Some of our stuff is simple database lookup (ala Google knowledge graph), other stuff is more algorithmic and computational in nature.

The problem we've had with SPARQL and co is that we feel it isn't optimized for computational queries. Ontologies don't matter as much in that case, and inference in tuple stores costs you significantly in performance, although the technology is improving.

As often as not, however, the computationally irreducible work lies in making a domain suitable for computational consumption, not in the technology used for representation.

To analogize, UTF-8 is great, but without the notion of Unicode code points it wouldn't exist.


Do you have any reference of wolframalpha using SPARQL? I don't think they are using similar things.


... It's a parlor trick.

The computational complexity going on is minimal compared to the effort it takes to create and maintain the dataset. Accessing it with a formal query language is then straightforward.

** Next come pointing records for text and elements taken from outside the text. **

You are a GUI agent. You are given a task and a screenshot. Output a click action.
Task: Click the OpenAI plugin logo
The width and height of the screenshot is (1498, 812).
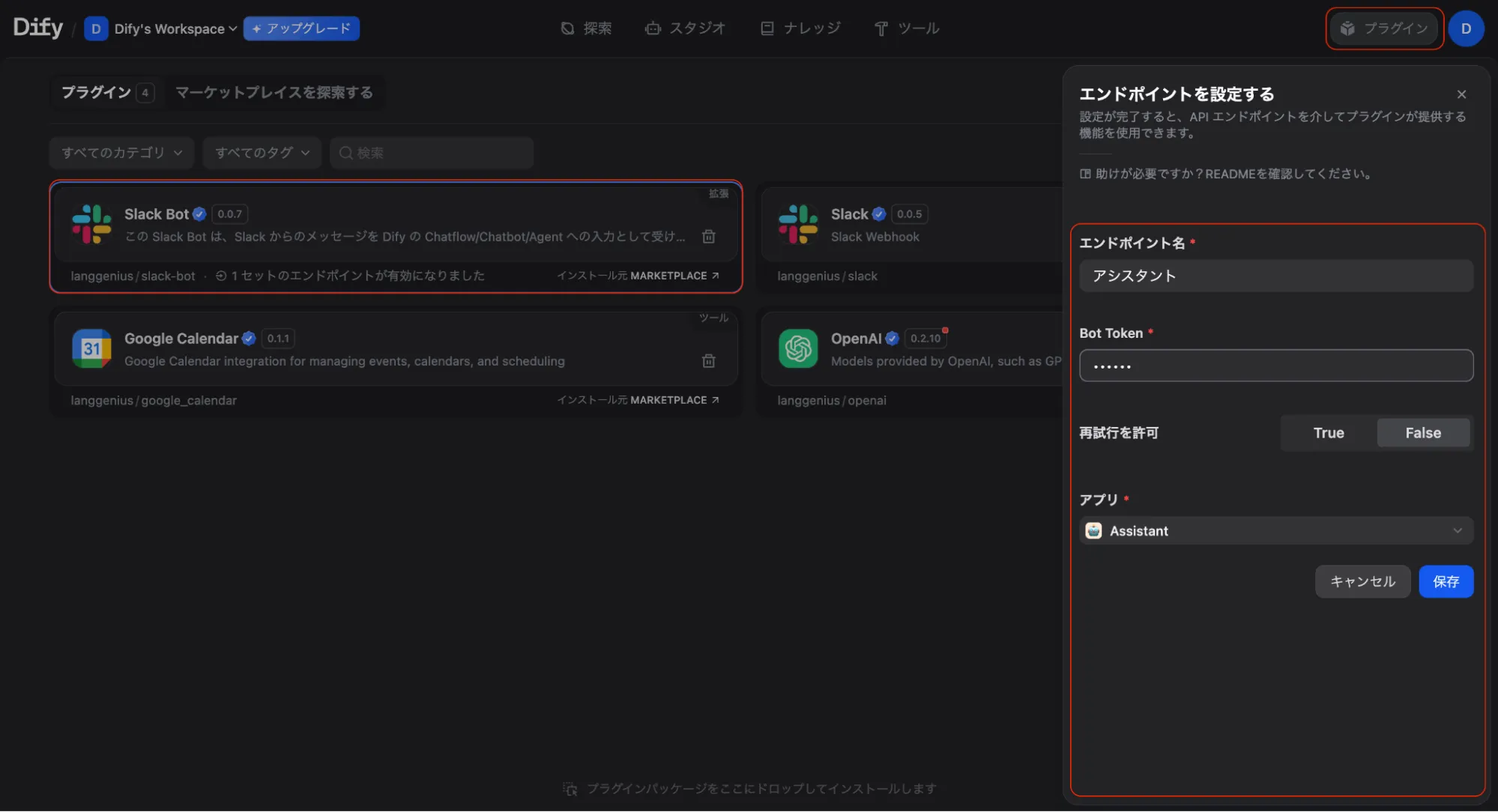(x=797, y=348)
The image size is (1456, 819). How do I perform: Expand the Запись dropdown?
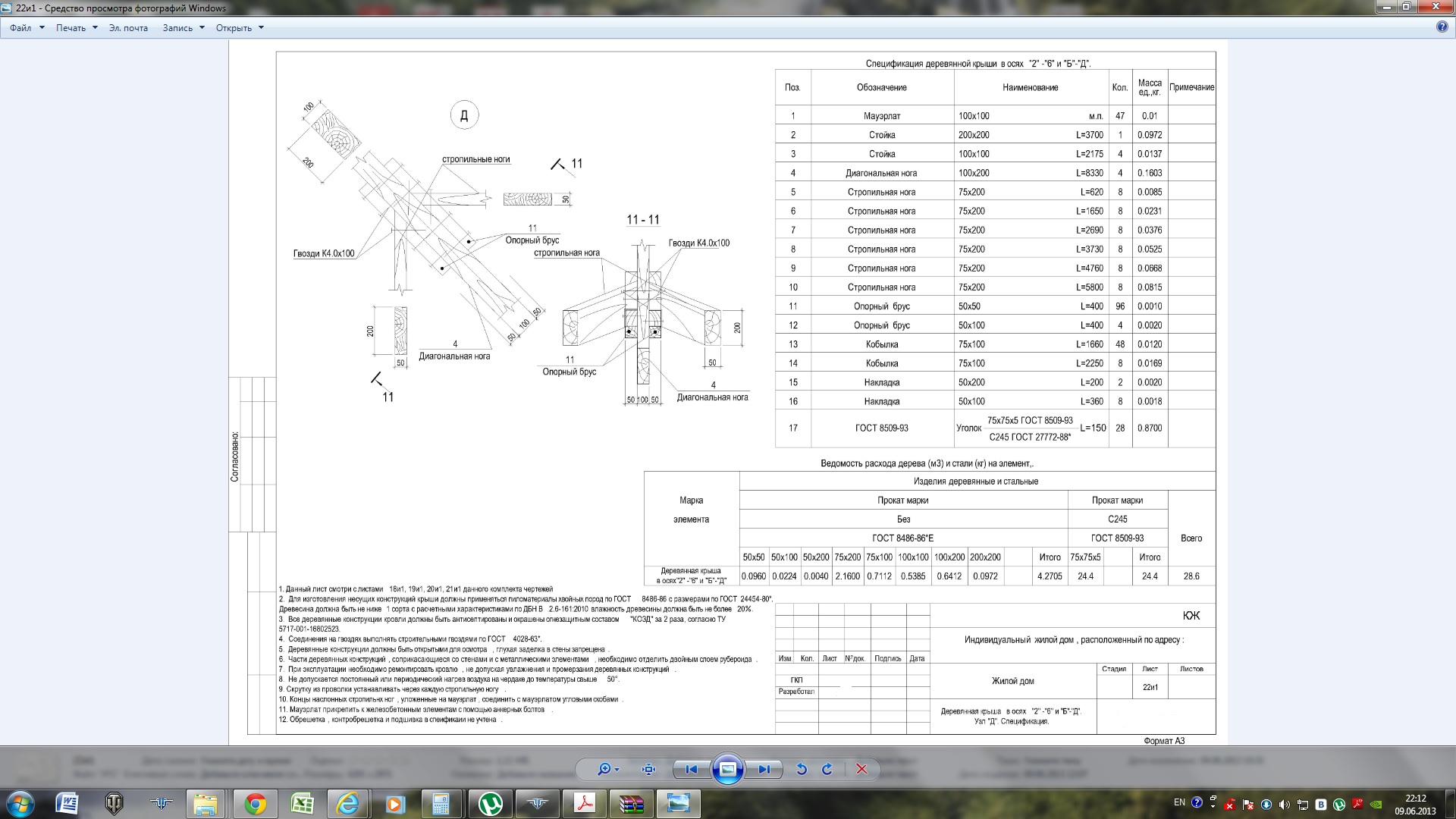(184, 28)
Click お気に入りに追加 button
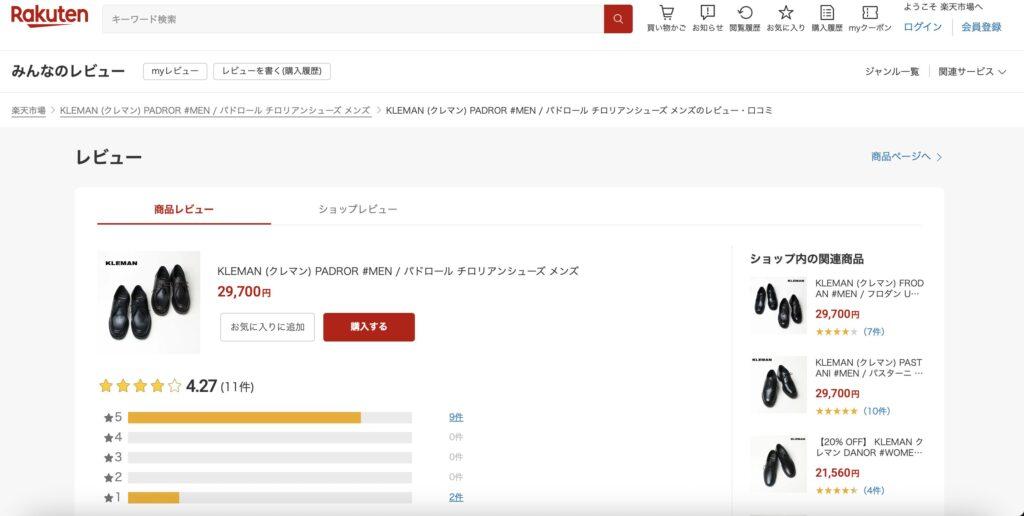The width and height of the screenshot is (1024, 516). point(268,327)
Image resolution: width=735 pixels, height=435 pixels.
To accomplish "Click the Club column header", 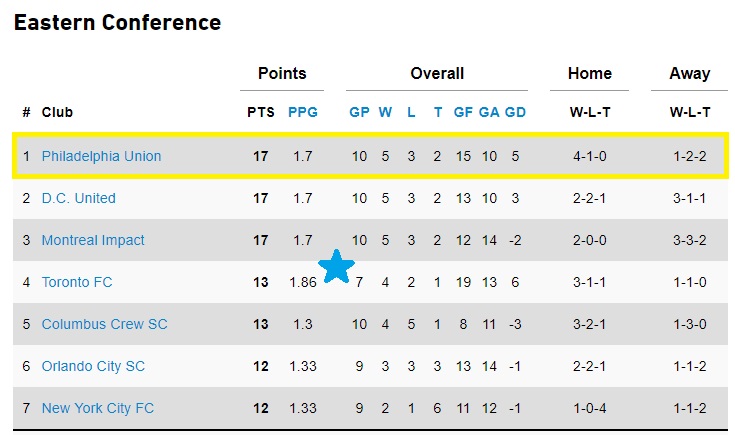I will point(57,112).
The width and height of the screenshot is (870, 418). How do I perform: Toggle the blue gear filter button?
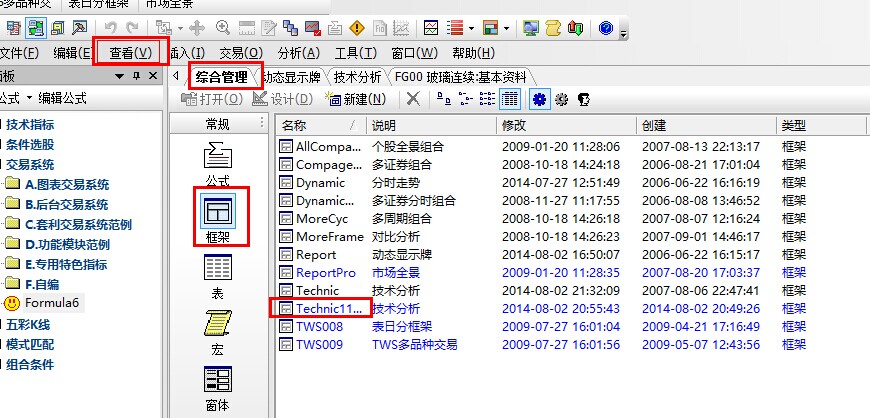point(539,99)
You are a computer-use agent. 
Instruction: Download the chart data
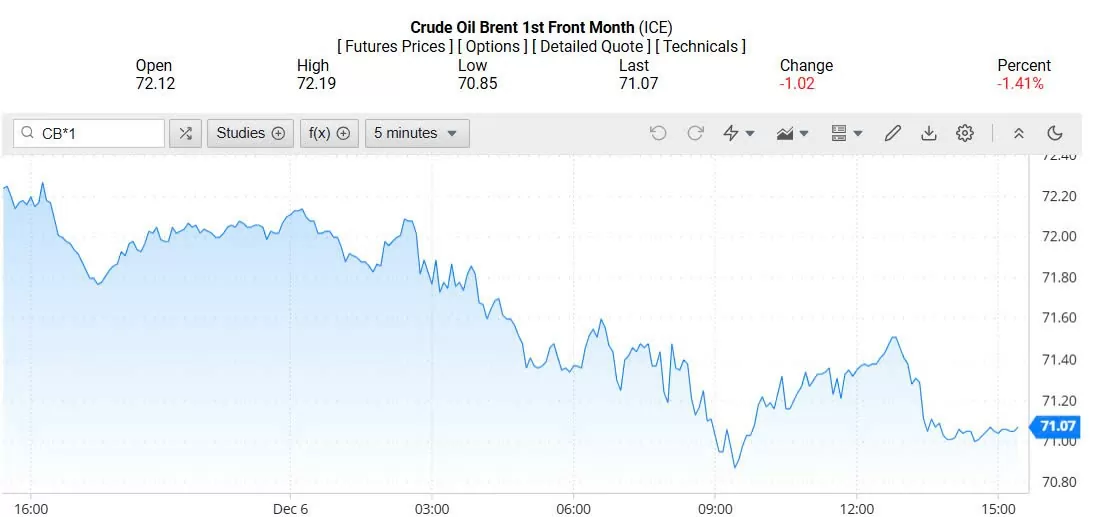(929, 133)
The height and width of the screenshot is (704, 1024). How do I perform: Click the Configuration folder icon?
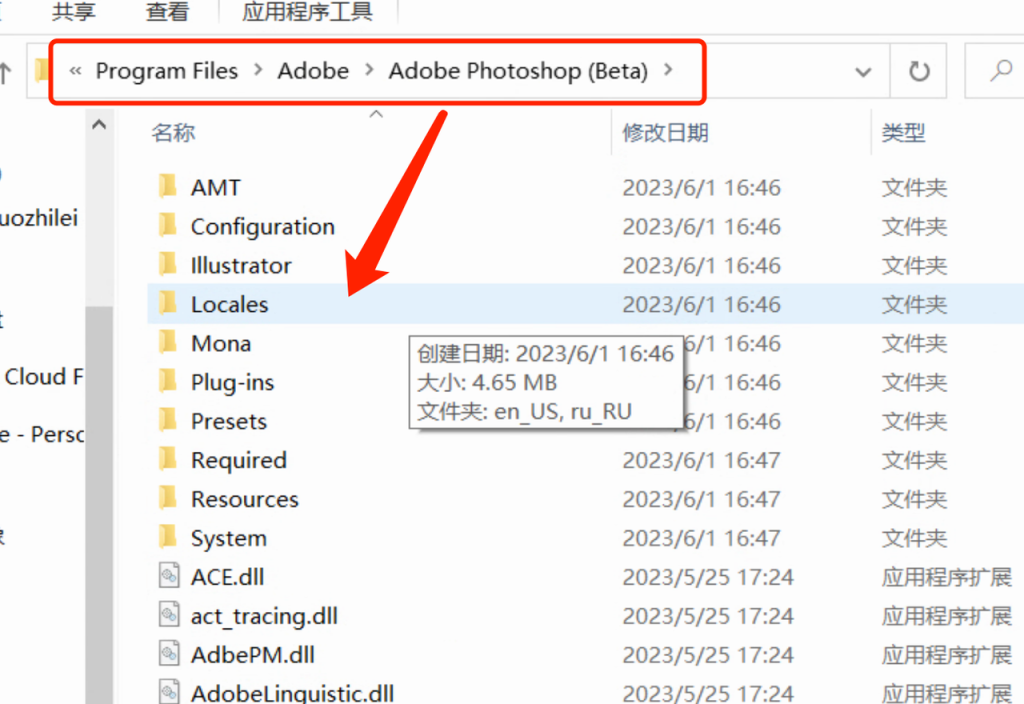[x=167, y=226]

The parlor trick is making the formal query language seem as informal and colloquial as possible. But fiddle with breaking it and you'll see you're just running searches on very specific and very specifically tagged data.

Edit: Having thought about it more, the reason it's 'underutilied' is that it's actually not that useful. Your knowledge of its dataset is more important than its ability to provide it for you--witness the person below who knew that it could provide nutrition information.

Your index on its information is better than its index, in other words.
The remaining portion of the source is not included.